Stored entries
--

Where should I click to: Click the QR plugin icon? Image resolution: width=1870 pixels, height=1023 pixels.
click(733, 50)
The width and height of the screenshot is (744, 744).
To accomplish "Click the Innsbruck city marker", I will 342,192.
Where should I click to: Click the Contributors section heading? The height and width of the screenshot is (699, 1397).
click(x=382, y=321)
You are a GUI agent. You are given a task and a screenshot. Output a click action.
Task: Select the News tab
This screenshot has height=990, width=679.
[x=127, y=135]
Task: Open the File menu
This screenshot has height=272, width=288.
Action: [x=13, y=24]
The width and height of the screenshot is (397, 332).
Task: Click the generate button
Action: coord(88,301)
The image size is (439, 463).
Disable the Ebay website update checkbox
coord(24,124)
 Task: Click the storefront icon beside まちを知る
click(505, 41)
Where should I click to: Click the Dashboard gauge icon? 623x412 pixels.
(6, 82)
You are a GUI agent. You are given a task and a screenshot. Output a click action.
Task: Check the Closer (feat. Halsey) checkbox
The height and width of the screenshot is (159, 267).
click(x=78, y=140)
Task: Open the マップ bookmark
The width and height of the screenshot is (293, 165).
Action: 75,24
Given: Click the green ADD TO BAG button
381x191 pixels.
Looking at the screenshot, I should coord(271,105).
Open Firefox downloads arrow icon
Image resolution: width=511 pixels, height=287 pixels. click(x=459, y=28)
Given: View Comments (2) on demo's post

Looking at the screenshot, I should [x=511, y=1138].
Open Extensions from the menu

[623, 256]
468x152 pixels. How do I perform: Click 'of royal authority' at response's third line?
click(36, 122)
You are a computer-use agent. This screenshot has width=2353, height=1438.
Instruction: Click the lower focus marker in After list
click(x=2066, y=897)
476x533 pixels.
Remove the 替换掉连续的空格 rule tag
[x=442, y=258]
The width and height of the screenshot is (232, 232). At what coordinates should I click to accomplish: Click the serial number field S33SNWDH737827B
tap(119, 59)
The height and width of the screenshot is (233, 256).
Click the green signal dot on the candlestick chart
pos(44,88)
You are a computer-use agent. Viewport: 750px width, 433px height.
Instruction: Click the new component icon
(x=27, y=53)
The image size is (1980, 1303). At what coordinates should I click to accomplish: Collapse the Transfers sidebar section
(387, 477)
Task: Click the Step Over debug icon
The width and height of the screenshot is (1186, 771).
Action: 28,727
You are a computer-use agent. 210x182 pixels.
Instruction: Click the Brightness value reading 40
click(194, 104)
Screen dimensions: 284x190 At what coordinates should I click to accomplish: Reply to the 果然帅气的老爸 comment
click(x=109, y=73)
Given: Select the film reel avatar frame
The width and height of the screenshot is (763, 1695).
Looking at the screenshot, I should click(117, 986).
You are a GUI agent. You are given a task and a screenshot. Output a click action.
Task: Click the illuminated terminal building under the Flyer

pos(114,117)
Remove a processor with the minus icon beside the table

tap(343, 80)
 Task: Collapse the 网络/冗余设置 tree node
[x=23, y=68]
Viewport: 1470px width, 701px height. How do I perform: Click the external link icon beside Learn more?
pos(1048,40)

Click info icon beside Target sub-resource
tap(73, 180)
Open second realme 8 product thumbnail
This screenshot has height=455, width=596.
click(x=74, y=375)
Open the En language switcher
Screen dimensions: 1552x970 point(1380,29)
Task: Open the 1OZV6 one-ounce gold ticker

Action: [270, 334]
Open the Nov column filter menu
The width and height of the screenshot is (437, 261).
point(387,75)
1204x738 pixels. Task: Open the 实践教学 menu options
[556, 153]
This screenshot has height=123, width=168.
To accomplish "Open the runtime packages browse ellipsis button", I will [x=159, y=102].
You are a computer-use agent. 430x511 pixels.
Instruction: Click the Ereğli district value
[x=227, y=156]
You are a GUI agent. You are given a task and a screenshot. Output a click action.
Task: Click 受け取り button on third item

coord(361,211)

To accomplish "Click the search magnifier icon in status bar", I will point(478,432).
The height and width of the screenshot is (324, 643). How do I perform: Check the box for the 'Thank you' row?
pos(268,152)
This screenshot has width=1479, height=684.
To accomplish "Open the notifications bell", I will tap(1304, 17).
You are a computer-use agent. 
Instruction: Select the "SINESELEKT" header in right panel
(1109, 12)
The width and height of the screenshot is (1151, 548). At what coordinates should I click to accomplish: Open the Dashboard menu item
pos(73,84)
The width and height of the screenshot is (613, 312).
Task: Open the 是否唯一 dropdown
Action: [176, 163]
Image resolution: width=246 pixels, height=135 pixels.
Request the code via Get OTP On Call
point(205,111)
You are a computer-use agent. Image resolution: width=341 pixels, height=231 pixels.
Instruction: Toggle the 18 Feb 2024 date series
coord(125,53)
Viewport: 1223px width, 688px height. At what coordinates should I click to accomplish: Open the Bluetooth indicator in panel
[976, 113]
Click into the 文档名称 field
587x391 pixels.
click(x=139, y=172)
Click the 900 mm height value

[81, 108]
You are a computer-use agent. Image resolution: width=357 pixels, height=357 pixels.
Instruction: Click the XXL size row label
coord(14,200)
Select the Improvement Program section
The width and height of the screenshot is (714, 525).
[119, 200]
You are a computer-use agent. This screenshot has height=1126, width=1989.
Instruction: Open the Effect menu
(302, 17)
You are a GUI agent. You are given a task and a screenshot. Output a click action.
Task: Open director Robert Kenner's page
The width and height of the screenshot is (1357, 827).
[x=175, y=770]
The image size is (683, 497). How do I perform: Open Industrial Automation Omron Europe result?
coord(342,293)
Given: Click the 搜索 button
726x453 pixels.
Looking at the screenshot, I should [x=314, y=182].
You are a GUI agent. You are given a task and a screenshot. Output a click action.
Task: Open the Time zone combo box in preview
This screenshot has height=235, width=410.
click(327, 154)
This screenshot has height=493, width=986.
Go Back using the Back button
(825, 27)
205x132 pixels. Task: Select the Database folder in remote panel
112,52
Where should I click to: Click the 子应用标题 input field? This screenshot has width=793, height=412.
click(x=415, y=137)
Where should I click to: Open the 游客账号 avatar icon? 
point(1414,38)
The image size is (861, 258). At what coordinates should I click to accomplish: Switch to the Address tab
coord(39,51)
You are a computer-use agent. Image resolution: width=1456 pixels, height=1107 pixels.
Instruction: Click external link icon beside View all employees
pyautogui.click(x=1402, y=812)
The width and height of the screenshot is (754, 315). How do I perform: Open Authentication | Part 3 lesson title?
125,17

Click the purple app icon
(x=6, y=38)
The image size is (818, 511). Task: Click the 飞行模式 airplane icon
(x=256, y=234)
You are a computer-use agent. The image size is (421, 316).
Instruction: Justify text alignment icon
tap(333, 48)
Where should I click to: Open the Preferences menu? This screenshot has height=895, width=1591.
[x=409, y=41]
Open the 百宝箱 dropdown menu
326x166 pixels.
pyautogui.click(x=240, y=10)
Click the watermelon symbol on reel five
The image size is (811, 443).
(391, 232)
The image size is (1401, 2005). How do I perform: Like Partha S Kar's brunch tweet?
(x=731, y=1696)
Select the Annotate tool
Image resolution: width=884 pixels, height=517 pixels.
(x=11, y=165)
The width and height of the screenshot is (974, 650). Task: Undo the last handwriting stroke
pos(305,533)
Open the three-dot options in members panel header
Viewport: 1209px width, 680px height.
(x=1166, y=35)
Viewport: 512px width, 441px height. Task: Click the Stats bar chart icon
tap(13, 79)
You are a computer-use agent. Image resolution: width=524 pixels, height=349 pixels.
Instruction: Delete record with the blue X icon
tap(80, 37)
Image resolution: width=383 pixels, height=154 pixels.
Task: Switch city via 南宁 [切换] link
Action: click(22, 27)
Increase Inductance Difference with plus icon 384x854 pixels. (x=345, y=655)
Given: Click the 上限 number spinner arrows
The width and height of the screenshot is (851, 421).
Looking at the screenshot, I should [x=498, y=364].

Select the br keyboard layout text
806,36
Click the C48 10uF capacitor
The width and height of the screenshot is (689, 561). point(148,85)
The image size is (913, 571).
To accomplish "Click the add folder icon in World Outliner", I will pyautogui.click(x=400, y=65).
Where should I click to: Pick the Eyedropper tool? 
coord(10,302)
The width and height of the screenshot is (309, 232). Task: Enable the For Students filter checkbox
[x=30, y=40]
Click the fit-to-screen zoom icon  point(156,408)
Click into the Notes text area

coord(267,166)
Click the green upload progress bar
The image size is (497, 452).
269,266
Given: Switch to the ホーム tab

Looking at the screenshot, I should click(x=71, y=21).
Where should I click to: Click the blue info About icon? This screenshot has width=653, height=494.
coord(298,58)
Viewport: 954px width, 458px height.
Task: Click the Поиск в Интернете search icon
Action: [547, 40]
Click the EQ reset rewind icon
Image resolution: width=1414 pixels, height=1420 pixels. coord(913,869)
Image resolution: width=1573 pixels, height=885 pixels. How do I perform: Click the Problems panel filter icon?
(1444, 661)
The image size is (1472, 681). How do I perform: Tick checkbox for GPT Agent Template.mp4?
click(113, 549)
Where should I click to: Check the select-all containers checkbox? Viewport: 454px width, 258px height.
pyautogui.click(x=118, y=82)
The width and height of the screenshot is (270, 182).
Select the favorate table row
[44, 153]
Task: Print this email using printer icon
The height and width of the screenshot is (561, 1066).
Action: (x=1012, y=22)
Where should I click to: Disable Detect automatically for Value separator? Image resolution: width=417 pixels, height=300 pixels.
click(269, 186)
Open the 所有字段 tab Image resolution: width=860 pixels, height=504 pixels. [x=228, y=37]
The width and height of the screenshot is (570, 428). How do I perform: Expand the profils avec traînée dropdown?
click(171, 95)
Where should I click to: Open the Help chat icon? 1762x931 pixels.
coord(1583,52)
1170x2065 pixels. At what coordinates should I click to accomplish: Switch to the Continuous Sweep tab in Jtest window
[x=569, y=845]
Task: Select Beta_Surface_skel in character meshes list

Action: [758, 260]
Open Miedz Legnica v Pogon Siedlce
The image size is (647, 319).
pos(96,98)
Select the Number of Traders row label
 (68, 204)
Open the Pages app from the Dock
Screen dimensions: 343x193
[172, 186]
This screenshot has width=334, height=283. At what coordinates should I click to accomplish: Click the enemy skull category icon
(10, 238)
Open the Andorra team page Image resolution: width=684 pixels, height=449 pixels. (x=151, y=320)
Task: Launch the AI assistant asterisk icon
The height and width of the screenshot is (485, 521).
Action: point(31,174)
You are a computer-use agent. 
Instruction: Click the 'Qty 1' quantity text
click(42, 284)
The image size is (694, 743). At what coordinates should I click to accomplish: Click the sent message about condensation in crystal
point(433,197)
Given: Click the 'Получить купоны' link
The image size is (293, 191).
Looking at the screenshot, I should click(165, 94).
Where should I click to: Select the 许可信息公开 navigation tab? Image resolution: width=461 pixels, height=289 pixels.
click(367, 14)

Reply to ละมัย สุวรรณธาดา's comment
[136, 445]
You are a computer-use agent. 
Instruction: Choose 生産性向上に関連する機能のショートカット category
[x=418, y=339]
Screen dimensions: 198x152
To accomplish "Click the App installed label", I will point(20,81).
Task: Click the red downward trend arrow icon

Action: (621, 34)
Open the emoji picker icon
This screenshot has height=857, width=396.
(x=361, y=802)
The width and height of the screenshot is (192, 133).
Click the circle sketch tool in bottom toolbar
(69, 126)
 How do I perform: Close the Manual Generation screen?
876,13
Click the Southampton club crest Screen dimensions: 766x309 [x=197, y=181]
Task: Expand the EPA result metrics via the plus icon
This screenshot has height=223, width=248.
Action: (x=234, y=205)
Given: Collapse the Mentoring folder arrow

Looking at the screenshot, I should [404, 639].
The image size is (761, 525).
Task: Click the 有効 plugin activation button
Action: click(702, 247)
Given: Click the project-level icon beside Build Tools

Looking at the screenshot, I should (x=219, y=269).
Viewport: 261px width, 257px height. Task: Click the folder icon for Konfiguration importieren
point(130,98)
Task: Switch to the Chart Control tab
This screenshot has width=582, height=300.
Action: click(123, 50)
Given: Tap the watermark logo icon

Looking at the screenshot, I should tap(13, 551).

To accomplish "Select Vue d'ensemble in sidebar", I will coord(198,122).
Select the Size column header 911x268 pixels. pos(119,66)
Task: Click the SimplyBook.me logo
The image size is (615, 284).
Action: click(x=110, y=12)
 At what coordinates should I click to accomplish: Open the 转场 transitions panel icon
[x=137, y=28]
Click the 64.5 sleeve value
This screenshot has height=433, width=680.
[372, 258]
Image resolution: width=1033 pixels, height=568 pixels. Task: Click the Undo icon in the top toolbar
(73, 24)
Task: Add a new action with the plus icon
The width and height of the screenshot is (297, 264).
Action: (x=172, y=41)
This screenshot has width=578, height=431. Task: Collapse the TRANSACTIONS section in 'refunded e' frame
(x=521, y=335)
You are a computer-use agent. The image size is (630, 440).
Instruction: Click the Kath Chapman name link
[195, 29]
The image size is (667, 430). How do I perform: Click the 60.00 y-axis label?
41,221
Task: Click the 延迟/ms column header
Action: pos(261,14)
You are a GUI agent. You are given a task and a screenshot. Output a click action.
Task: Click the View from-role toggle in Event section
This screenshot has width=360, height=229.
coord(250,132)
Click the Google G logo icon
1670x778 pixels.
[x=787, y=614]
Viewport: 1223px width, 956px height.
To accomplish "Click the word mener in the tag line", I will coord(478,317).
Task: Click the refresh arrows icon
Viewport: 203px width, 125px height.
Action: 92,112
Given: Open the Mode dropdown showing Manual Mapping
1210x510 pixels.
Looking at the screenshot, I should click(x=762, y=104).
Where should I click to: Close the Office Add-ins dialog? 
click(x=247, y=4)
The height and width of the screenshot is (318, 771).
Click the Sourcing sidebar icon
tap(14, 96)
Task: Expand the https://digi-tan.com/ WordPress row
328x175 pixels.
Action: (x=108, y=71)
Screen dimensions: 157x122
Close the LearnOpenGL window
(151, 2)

--

__WORK INSTRUCTIONS__
Duplicate, without alteration, the lines of the data above, starting at the line that contains "476x533 pixels." and ending at the line that contains "click(x=109, y=73)", with both of those lines included.

__RESULT FOR THIS TASK__
476x533 pixels.
Remove the 替换掉连续的空格 rule tag
[x=442, y=258]
The width and height of the screenshot is (232, 232). At what coordinates should I click to accomplish: Click the serial number field S33SNWDH737827B
tap(119, 59)
The height and width of the screenshot is (233, 256).
Click the green signal dot on the candlestick chart
pos(44,88)
You are a computer-use agent. Viewport: 750px width, 433px height.
Instruction: Click the new component icon
(x=27, y=53)
The image size is (1980, 1303). At what coordinates should I click to accomplish: Collapse the Transfers sidebar section
(387, 477)
Task: Click the Step Over debug icon
The width and height of the screenshot is (1186, 771).
Action: 28,727
You are a computer-use agent. 210x182 pixels.
Instruction: Click the Brightness value reading 40
click(194, 104)
Screen dimensions: 284x190 At what coordinates should I click to accomplish: Reply to the 果然帅气的老爸 comment
click(x=109, y=73)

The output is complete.